The first half of Graveward closes with “Molesters of My Soul,” which is best simulated by compressing a brass section into a two-by-four, sticking a bunch of nails into the wood and subsequently being smacked with that board at a steady 92 bpm. As stomping and mad as it is, the song also features one of the most interesting intros on the album, a twinkling music-box-like melody that I’m about half sure was stolen from the studio as In Flames was recording A Sense of Purpose. “The Casketburner” is another standout on the last half of the album, fun enough to go toe-to-toe with some of Revocation‘s latest material. There’s really not a bad song to be had here, which is what we’ve all come to expect from Sigh.

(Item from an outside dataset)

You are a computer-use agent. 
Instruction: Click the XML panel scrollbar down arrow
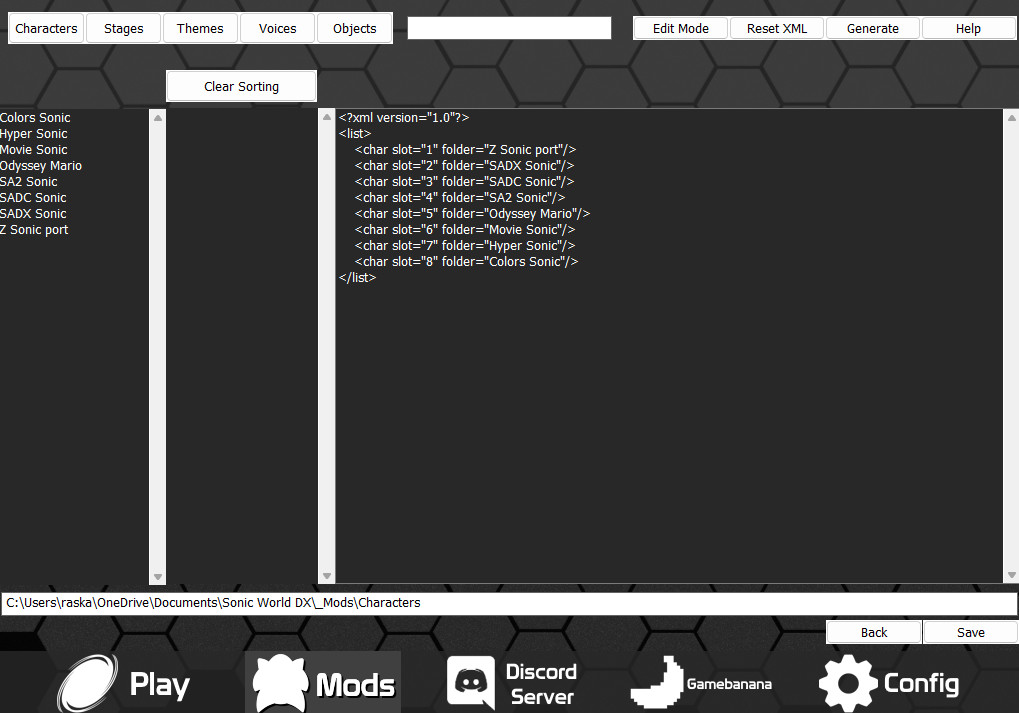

Despite this, Graveward dose have one big problem, and it’s a surprising one. The album often feels a little, well, predictable. The songs aren’t nearly as varied as those on In Somniphobia, but that wouldn’t be such a problem if Graveward didn’t feel like it was still running on its predecessor’s chassis. The same gags and sounds pop up in the same places that they did on In Somniphobia; “Kaedit Nos Pestis” features a hand-clapping track that’s quite similar to one from “The Transfiguration Fear Lucid Nightmare;” they bring out the saxophone in the same places as the album progresses, and there’s a definite U-shaped curve in speed across the length of the LP. On top of this, the choice to put “Dwellers in a Dream” after the seven-minute epic “A Messenger from Tomorrow” – which sounds like the S&M version of “One” if it was rewritten by madmen – is pretty questionable. I don’t think Graveward is too long (49 minutes is a great length and Sigh can get away with much more), “Dwellers in a Dream” isn’t the best way to close the album.
While it’s not quite the masterpiece that was In Somniphobia, Graveward is far from a blemish on Sigh‘s discography. It’s a great album despite its flaws, but it is a little bit worrying. There’s the lingering suggestion that Sigh are running out of ideas, and while one could hardly blame them, seeing as they’ve never hesitated to shove everything possible into their art, it makes me weary for the future of Japan’s most revered extreme metal export. Only time will tell whether they can make the turnaround, but even if we have to wait another three years, there’s always the back catalog to keep us company.